## begin SUPPLIED MATERIAL

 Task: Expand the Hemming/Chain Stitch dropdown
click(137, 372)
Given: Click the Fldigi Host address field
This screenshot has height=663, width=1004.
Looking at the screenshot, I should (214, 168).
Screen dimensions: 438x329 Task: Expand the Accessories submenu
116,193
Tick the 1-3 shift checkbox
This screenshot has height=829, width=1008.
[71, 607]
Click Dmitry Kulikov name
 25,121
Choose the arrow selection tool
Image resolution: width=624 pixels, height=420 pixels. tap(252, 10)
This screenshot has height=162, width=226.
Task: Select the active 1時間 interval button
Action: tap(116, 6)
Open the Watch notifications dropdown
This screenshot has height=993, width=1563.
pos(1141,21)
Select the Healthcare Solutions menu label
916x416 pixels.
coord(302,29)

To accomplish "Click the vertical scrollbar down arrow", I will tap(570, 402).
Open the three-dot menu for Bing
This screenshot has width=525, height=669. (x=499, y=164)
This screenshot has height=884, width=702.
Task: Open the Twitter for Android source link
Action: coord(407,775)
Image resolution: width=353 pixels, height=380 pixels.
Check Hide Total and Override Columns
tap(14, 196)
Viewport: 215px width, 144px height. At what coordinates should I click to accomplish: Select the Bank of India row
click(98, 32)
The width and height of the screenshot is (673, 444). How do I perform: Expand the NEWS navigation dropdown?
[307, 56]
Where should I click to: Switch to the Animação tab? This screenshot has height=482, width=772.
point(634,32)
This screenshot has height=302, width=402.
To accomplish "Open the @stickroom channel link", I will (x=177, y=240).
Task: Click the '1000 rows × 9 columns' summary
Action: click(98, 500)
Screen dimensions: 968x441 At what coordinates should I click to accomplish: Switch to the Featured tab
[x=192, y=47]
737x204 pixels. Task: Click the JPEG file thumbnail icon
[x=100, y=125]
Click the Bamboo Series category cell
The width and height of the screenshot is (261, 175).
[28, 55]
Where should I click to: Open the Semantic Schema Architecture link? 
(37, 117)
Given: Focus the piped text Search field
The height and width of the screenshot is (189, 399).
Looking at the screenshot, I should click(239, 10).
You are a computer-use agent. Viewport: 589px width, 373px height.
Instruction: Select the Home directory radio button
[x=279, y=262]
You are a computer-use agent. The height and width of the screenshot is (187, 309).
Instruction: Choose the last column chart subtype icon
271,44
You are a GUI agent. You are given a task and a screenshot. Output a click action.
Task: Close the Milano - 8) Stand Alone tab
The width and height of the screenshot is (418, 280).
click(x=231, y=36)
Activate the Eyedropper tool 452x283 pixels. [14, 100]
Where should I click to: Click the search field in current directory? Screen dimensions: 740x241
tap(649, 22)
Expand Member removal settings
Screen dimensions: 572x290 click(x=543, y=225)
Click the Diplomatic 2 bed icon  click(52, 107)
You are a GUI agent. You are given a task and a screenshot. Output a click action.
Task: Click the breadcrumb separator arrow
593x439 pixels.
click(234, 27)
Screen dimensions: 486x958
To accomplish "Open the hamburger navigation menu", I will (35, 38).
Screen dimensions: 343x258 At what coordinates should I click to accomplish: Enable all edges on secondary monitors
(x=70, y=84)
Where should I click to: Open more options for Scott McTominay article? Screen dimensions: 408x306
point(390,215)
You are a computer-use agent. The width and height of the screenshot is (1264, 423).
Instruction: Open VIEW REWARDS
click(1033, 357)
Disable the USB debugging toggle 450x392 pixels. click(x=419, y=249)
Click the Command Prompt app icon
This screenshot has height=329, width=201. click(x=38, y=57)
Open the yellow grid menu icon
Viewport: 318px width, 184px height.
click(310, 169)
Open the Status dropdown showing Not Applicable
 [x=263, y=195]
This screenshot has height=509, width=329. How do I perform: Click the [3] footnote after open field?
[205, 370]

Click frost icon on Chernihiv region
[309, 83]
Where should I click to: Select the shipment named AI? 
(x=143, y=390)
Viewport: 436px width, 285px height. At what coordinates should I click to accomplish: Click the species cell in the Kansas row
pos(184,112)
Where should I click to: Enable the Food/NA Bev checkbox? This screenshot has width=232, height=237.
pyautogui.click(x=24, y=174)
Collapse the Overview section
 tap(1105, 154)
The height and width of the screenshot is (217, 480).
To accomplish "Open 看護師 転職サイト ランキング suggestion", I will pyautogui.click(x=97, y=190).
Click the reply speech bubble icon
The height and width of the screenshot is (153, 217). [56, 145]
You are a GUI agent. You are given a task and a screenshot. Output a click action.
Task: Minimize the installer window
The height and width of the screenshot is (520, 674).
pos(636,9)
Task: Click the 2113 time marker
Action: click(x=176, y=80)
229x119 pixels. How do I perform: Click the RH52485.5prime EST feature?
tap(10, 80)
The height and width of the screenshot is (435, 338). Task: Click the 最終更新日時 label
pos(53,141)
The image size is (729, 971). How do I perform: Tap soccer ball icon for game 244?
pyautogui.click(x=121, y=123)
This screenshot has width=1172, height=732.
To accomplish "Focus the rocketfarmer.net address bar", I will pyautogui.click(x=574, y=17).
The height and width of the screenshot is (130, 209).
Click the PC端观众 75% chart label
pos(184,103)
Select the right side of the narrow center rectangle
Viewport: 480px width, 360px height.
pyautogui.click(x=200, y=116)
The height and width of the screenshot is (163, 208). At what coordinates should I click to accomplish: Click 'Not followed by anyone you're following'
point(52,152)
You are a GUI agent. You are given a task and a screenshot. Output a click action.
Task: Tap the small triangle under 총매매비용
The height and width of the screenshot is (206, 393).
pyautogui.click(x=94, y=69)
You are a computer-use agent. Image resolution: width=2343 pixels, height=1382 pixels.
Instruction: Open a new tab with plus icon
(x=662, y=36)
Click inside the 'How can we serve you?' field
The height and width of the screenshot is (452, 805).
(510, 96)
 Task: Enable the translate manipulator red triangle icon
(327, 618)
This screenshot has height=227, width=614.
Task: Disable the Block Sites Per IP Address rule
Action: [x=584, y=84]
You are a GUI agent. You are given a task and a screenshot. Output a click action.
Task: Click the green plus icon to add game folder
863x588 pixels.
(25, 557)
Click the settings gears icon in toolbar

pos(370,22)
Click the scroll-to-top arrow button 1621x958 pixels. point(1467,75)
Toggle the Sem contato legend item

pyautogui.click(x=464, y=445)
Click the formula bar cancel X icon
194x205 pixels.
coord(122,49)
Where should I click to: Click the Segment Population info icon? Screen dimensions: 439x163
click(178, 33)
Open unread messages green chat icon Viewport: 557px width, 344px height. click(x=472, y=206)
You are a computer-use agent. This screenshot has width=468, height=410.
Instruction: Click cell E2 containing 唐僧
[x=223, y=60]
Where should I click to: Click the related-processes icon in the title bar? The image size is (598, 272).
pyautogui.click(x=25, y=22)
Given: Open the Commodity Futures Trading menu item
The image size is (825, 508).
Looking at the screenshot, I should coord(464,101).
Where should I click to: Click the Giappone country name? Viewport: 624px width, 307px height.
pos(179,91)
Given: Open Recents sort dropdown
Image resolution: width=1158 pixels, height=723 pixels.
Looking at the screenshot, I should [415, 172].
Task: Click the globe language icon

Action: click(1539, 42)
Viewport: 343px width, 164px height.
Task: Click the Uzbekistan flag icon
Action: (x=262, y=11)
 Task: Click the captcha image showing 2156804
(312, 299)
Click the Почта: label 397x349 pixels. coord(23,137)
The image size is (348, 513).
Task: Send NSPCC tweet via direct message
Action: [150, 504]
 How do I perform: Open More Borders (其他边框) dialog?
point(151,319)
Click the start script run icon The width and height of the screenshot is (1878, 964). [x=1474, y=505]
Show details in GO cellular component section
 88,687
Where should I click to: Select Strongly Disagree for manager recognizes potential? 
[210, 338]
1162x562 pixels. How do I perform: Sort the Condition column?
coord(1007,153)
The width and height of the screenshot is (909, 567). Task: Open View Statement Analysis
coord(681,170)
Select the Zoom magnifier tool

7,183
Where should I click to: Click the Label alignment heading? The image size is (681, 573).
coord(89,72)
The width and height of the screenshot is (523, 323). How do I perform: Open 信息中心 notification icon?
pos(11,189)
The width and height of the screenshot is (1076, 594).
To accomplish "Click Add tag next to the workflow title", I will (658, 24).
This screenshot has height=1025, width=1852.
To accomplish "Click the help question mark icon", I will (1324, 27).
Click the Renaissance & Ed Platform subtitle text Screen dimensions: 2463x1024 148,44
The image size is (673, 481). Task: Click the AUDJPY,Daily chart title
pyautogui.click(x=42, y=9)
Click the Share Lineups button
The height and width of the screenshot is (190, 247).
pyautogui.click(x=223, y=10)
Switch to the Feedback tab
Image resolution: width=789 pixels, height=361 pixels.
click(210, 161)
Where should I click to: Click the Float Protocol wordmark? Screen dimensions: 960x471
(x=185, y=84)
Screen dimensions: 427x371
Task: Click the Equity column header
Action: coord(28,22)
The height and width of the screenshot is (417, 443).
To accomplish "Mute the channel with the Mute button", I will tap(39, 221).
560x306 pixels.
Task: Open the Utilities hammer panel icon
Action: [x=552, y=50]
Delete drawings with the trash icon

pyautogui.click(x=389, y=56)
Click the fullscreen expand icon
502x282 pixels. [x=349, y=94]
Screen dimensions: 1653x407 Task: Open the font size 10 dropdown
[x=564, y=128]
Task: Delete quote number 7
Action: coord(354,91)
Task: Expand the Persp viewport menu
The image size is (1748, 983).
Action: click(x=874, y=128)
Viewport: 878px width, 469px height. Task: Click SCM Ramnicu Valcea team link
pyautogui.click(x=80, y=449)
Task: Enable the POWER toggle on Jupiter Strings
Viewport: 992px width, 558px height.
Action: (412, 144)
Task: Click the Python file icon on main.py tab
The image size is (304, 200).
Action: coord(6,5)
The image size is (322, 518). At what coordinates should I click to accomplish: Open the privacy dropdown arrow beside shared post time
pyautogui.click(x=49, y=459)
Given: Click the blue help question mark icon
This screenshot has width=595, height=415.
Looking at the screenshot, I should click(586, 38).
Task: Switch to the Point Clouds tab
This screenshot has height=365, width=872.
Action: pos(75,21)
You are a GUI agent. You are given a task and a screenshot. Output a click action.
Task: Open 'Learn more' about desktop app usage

## end SUPPLIED MATERIAL

= REQUIRED TASK =
Format the data from the line containing "Where should I click to: Select Strongly" down to the line containing "click(210, 161)" as a two-column CSV with the columns instruction and action. Put each value in a quoted field and replace any line breaks with spaces.

= FULL OUTPUT =
instruction,action
"Where should I click to: Select Strongly Disagree for manager recognizes potential?","[210, 338]"
"1162x562 pixels. How do I perform: Sort the Condition column?","coord(1007,153)"
"The width and height of the screenshot is (909, 567). Task: Open View Statement Analysis","coord(681,170)"
"Select the Zoom magnifier tool","7,183"
"Where should I click to: Click the Label alignment heading? The image size is (681, 573).","coord(89,72)"
"The width and height of the screenshot is (523, 323). How do I perform: Open 信息中心 notification icon?","pos(11,189)"
"The width and height of the screenshot is (1076, 594). To accomplish ""Click Add tag next to the workflow title"",","I will (658, 24)."
"This screenshot has height=1025, width=1852. To accomplish ""Click the help question mark icon"",","I will (1324, 27)."
"Click the Renaissance & Ed Platform subtitle text Screen dimensions: 2463x1024","148,44"
"The image size is (673, 481). Task: Click the AUDJPY,Daily chart title","pyautogui.click(x=42, y=9)"
"Click the Share Lineups button The height and width of the screenshot is (190, 247).","pyautogui.click(x=223, y=10)"
"Switch to the Feedback tab Image resolution: width=789 pixels, height=361 pixels.","click(210, 161)"